AUD/USD rose from 0.7448 on Friday morning, to a high of 0.7587 early this morning (which was the highest since July 2015), to currently trade around 0.7547.
The Aussie dollar also gained ground against the other major currencies.
A reversal in risk appetites weighed on the Yen, so that AUD/JPY rose from 84.33 on Friday morning, to currently trade around 85.98.
The New Zealand dollar was also stronger against the US dollar, with NZD/USD hitting a high of 0.6774 on Saturday morning.
The Aussie dollar's outperformance, however, meant AUD/NZD strengthened on Friday, to trade around 1.1224 at the time of writing.
Commodity prices lifted on Friday night, boosted by improved risk appetites.
There was no data released locally on Friday.
Industrial production rose 5.4% in January and February from a year earlier, down from a 6.1% increase in the year to December. This was the weakest growth in industrial production since March 2009 when the GFC impacted factory output in China.
Retail sales gained 10.2% in January and February from a year earlier, which was down from 10.7% in the year to December.
Chinese fixed asset investment rose 10.2% in January and February from a year earlier, down from 10.7% in the year to December.
New Zealand's Performance of Manufacturing Index fell to 56 in February from a revised 58 in January.
The index dropped from a 15-month high in January but its level in the mid-50s suggests that expansion is still solid.
The trade deficit narrowed to £3.46bn in January, from a downwardly revised deficit of £3.70bn in December (previously reported as a smaller deficit of £2.71bn).

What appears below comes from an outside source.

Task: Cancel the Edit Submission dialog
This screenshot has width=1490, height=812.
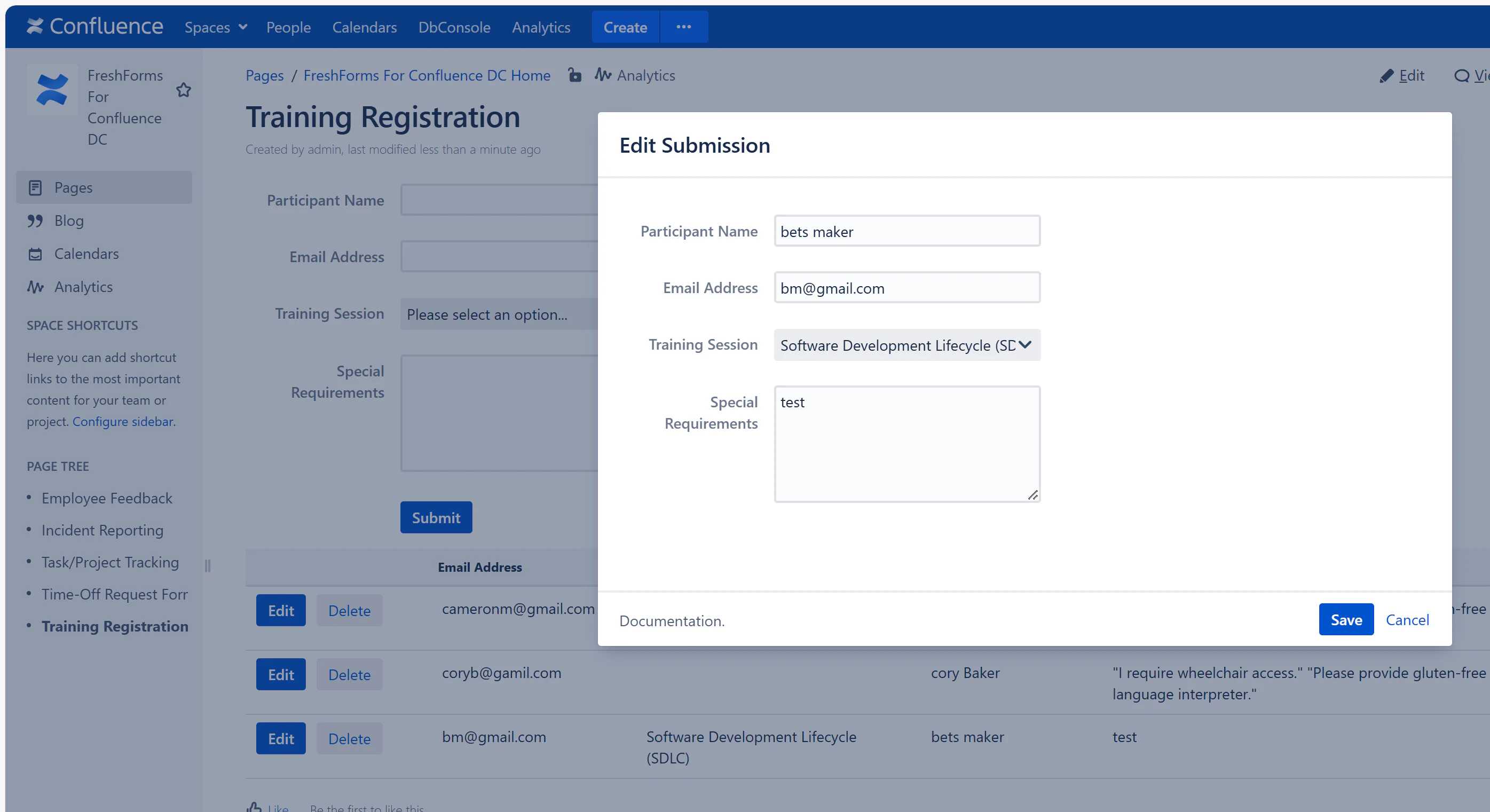Action: 1407,619
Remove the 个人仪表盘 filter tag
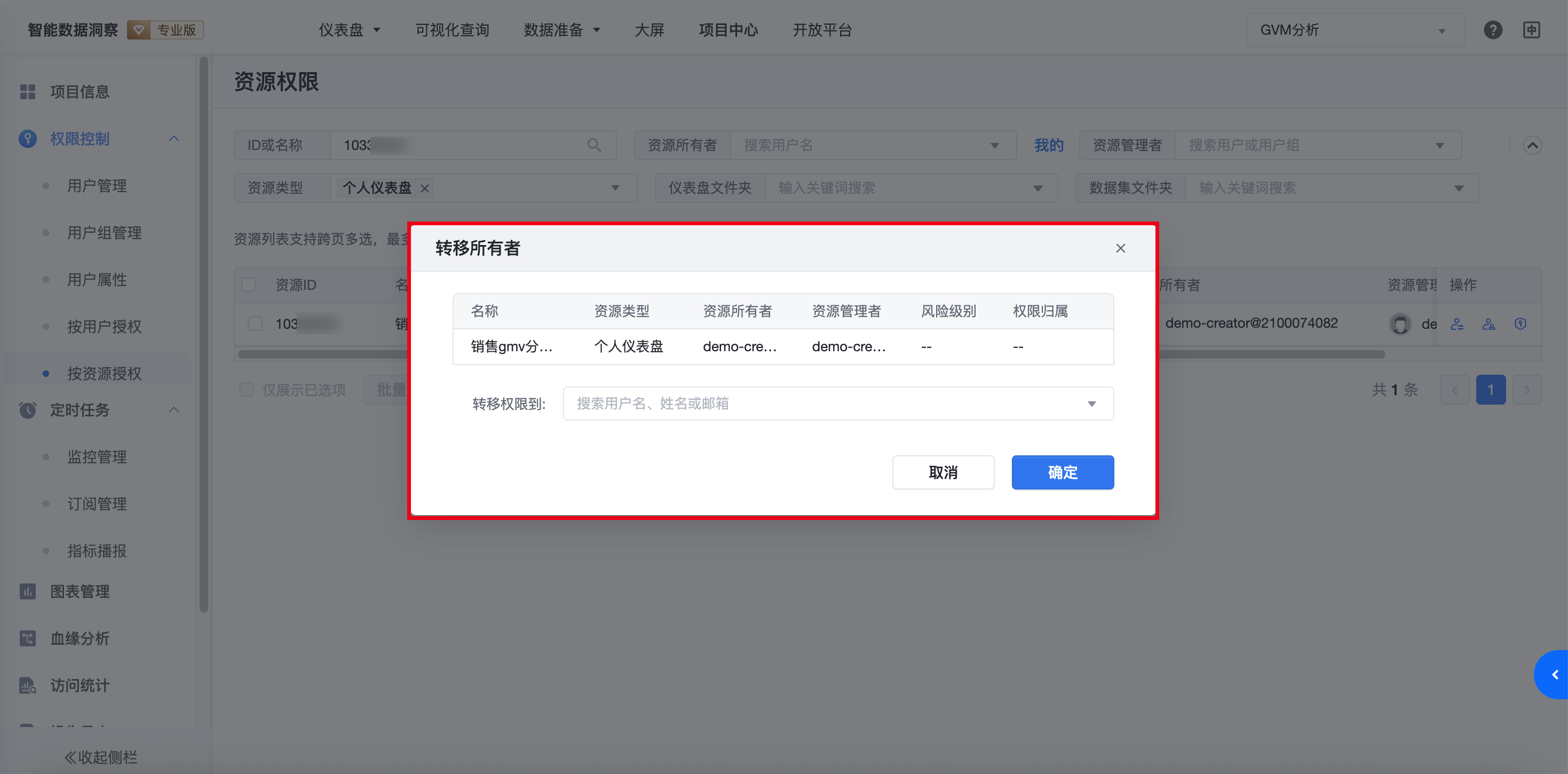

Import prices continued to fall, although the pace of decline eased slightly due to a smaller appreciation in the US dollar and less steep declines in the oil price in February. Import prices fell 0.3% in February, after falling 1.0% in January.
It was the eighth consecutive monthly decline in import prices. For the year to February, import prices are down 6.1%, up from a decline of 6.3% in the year to January.